AVAILABLE RECORDS:
★ ★ ★ ★ ★ ★ ★
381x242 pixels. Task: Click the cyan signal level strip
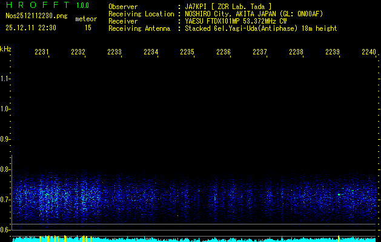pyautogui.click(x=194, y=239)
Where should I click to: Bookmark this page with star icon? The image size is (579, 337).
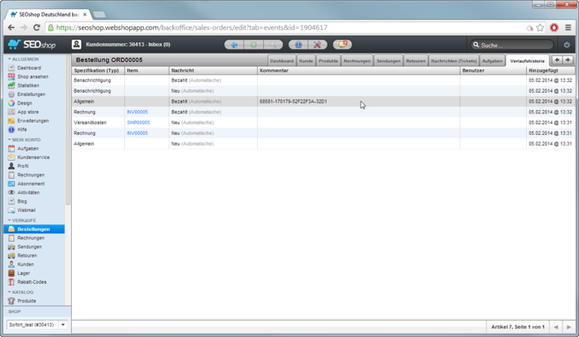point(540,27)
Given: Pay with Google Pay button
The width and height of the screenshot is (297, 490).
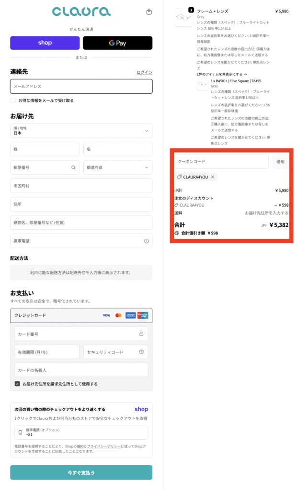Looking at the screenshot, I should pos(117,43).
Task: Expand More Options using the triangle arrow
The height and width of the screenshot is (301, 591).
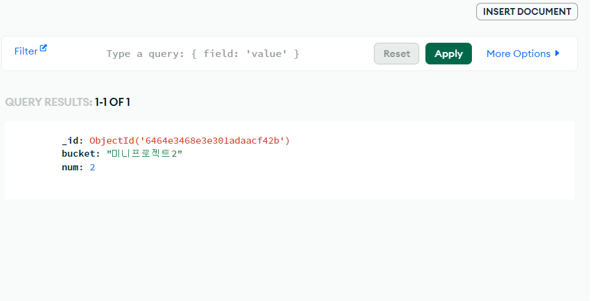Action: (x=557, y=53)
★ ★ ★ ★ ★ ★ ★
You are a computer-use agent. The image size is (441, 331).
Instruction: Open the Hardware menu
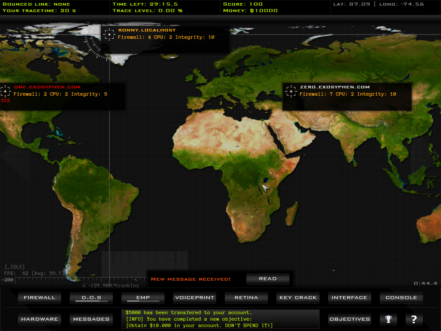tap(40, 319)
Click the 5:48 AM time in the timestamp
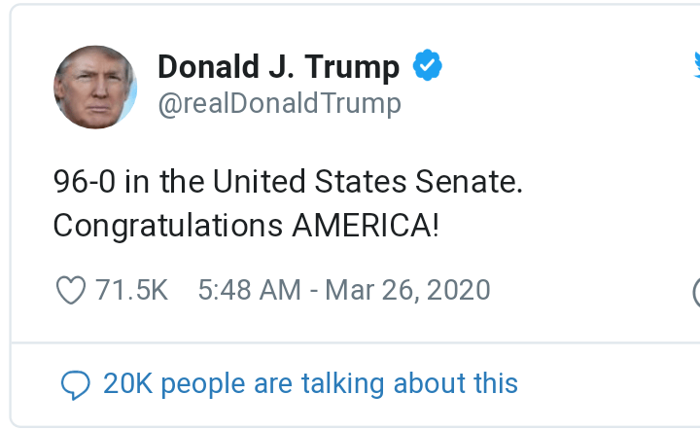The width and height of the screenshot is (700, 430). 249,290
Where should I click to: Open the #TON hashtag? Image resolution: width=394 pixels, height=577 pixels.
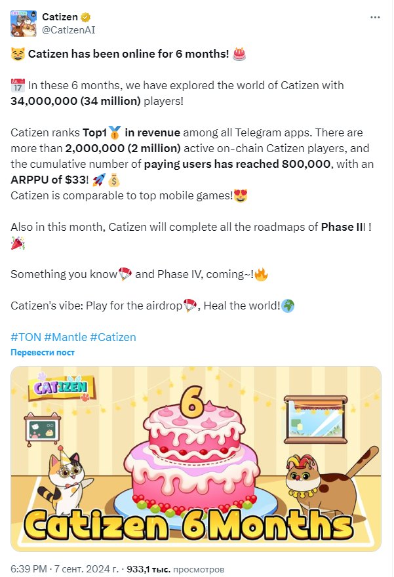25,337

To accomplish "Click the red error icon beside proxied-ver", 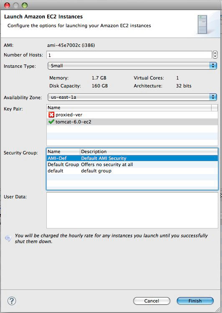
★ ★ ★ ★ ★ ★ ★
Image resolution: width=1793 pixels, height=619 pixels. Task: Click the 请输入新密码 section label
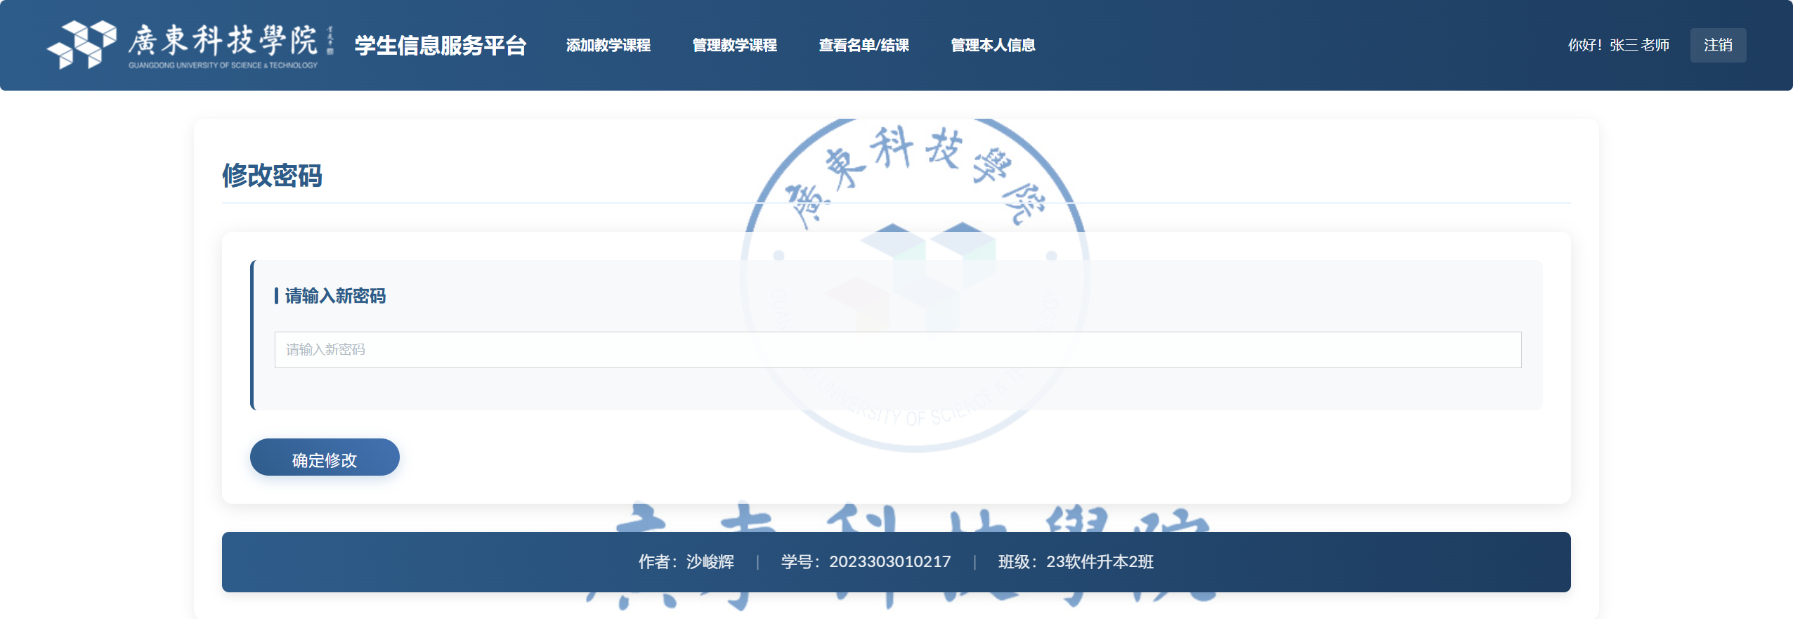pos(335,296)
★ ★ ★ ★ ★ ★ ★
WHAT IS NEEDED: Return the data from the line with "Where should I click to: Bookmark" through the line with "Action: (x=557, y=53)", word for word, leaving out the pictures.

COMPLETED TASK:
Where should I click to: Bookmark this page with star icon? The image size is (579, 337).
point(540,27)
Given: Pay with Google Pay button
The width and height of the screenshot is (297, 490).
Looking at the screenshot, I should pos(117,43).
Task: Expand More Options using the triangle arrow
The height and width of the screenshot is (301, 591).
Action: (x=557, y=53)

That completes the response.